In repeated calls. This removed the worry about what the meaning of the output for the second C_DecryptUpdate() was (no new AAD, use the same AAD?) and how the internal IV changes.
I don't quite understand this. The IV gets set when you do the init. You update the counter for each block and form a new counter block - but that's pretty straight forward. You encrypt that block to get the value you XOR with the cipher text - that's per block processing, and that state happens internal to the module.

Similiar argument for C_EncryptInit/C_Encrypt/C_EncryptUpdate. It probably makes sense to do the conservative thing in the spec as well.
I don't quite understand this either. There appears to be no bar in the standard to encrypting and outputting the cipher text prior to outputting the tag. You may have to buffer a partial block, but that's typical.


Oracle implemented the meaning that from C_EncryptInit() to C_EncryptFinal() is a single GCM operation with the MAC returned in final. On Decrypt, C_DecryptUpdate() returns no data and buffers it. C_DecryptFinal() returns the entire decryption.

If the PKCS #11 group wants to allow C_EncryptUpdate/C_DecryptUpdate, then we need to decide which semantic we want and make it explicit in the spec.

I think both are legitimate implementations. I sent a note off to Russ Housley (who designed CCM) and pointed out that both modes were designed for packet use. That suggests that the one-shot model may be most correct. But we may still want to spec this for both modes and allow non-FIPS to use the Update functions.


----- CCM ---
We did not implement CCM. It would have the same issues. Longer term we may want a new function for IETF AEAD type functions ( see rfc 5166).
In general, this is more about how much data can be/needs to be buffered inside the PKCS11 module than almost anything else. I think the restriction imposed by NIST for this is extreme, especially since the same key can be used with AES-ECB and a set of fabricated counter blocks to do the decryption, even if the CBC-MAC fails.

------ CTR ---
There were no issues with CTR, the spec is pretty straighforward.

------ CTS ---
Just for my ref - this is CBC with Cipher Text Stealing. Your other message on XTS is XEX based cipher text stealing
A few things. First: though it wasn't clear, the only thing that makes sense for the spec is that each C_EncryptUpate call returns CTS data.
If you initially pass in less than or equal to a full block, then you get no output. If you pass in a single block at a time, you will always be one block behind. You have to be past (not at) a block boundary to get output.

That means that each C_EncryptUpdate/C_DecryptUpdate call must have a length > blocksize length.

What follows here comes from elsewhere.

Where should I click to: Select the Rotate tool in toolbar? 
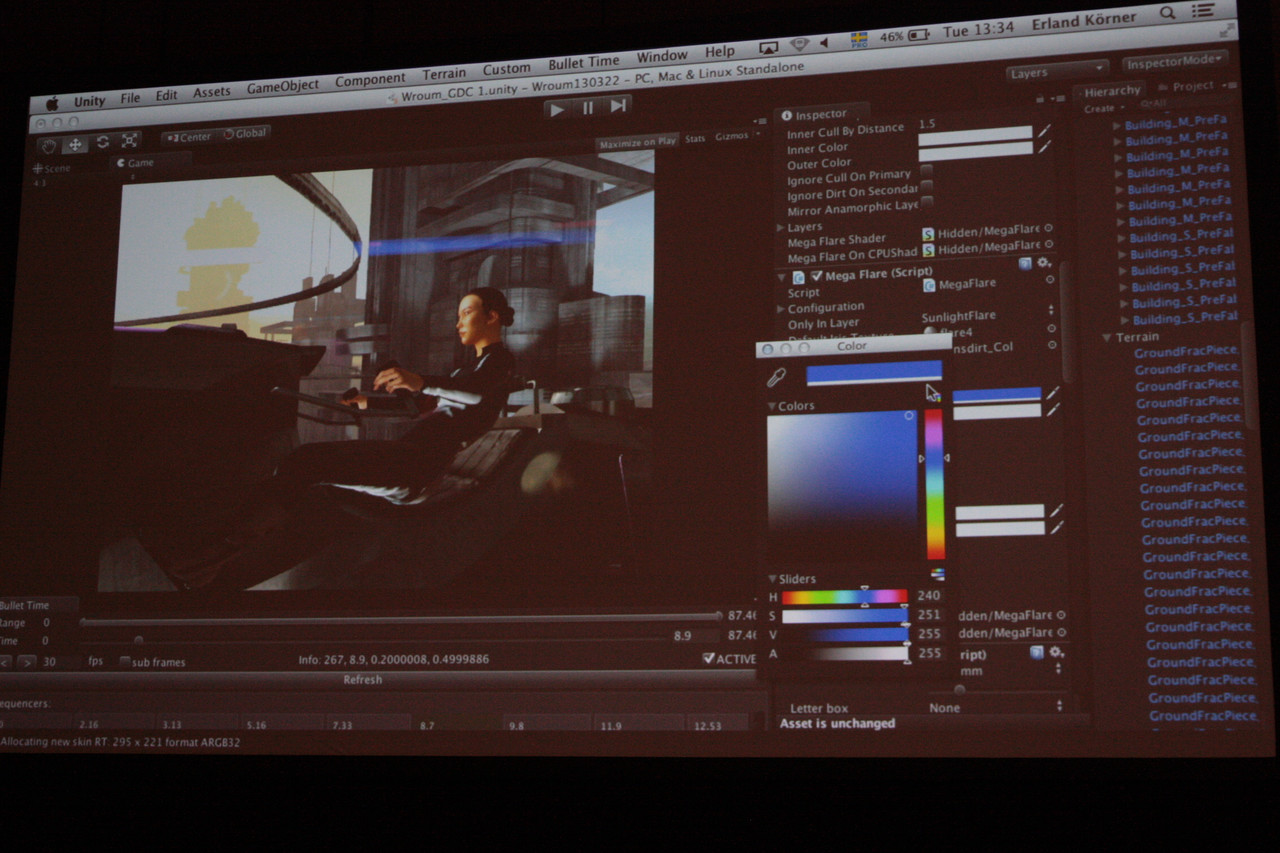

The spec does say that, but in a way that many interpret to mean only C_Encrypt/C_Decrypt (which conflicts with the explicit statement aht C_Finalize doesn't return anything).
You mean C_EncryptFinal? The statement that there is no final part is actually wrong. You can't calculate the last partial partial block unless you know that you're at the end of the data. If you were processing an exact multiple of the block size the output is going to be the last block.

You need to buffer up to a block at a time internally. There is no requirement that length>blocksize for each call to C_*Update.

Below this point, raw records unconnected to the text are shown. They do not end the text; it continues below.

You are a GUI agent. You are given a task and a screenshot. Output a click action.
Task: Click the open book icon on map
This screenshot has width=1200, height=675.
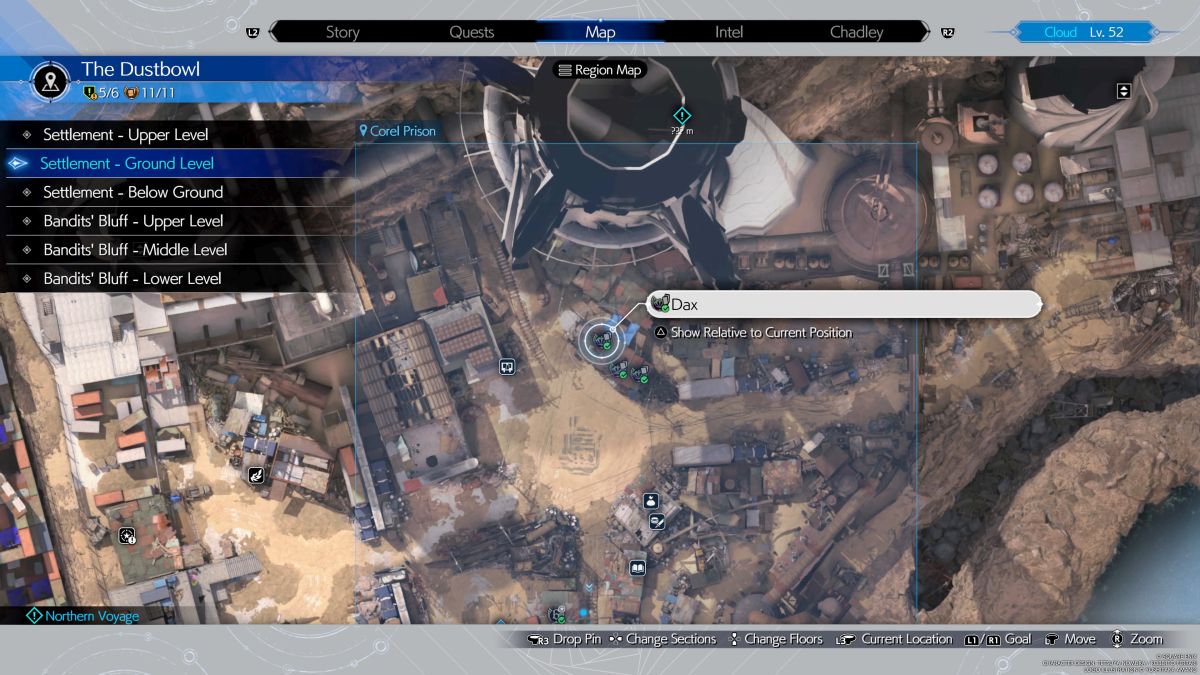pos(637,568)
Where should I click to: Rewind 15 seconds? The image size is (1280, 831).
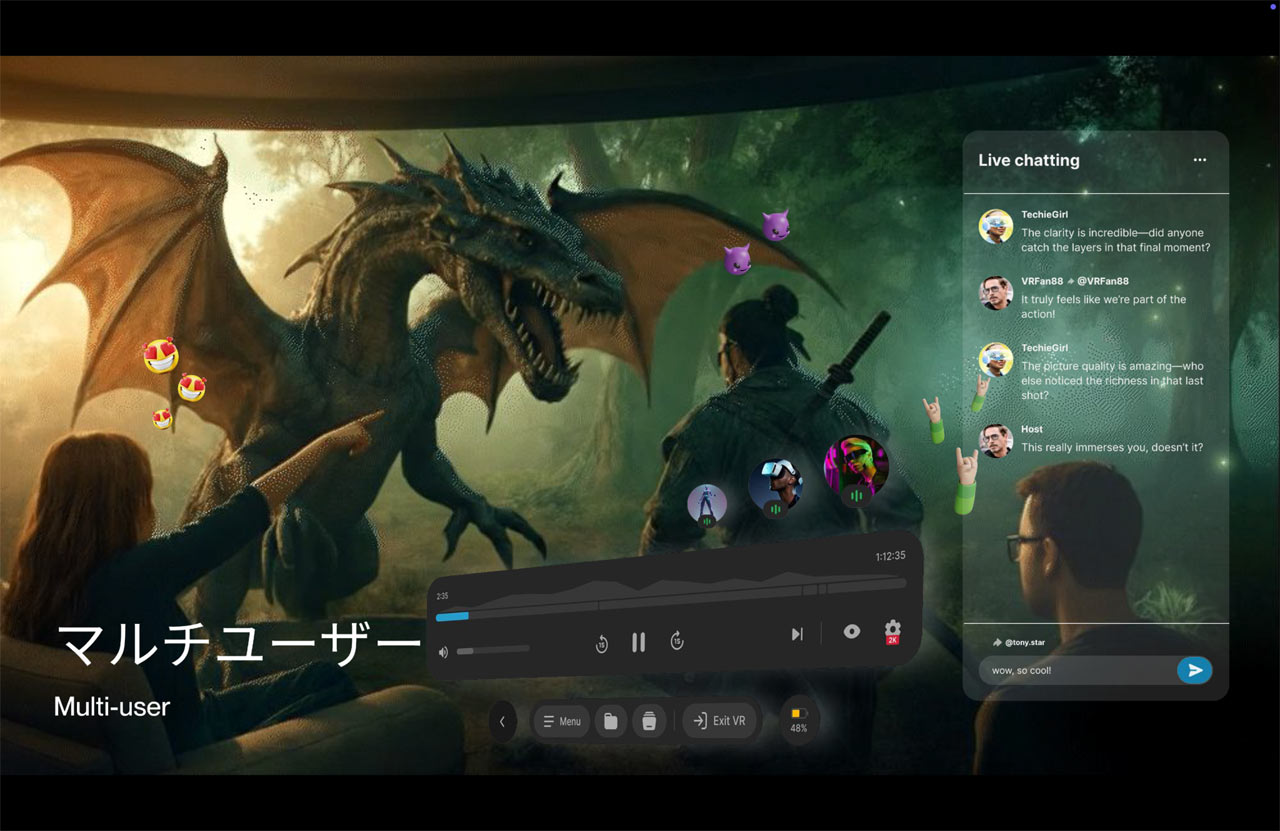[601, 644]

Second, we should be clear what the next IV is when multiple C_EncryptUpdate calls are made. We can alieviate both problems the same way we handled GCM (making it single shot), though in this case we didn't implement a single-shot only approach. Oracle would be OK with the single shot approach.
No. the IV is provided as input at init, but the IV for the following blocks is the cipher text of the previous block. The IV is updated internally upon encryption of each block.

There is no requirement this be a single shot, but the "no final part" comment needs to be corrected.


The other issue is an issue with the definition of CTS. The spec simply references NIST SP 800-38A. Unfortunately this spec actually defines 3 different CTS formats:

Type 1, or NIST.
Type 2, or Schneier.
Type 3, or Kerberos.

Spec three modes. Or spec a single mode with a parameter structure which says which of these is in use.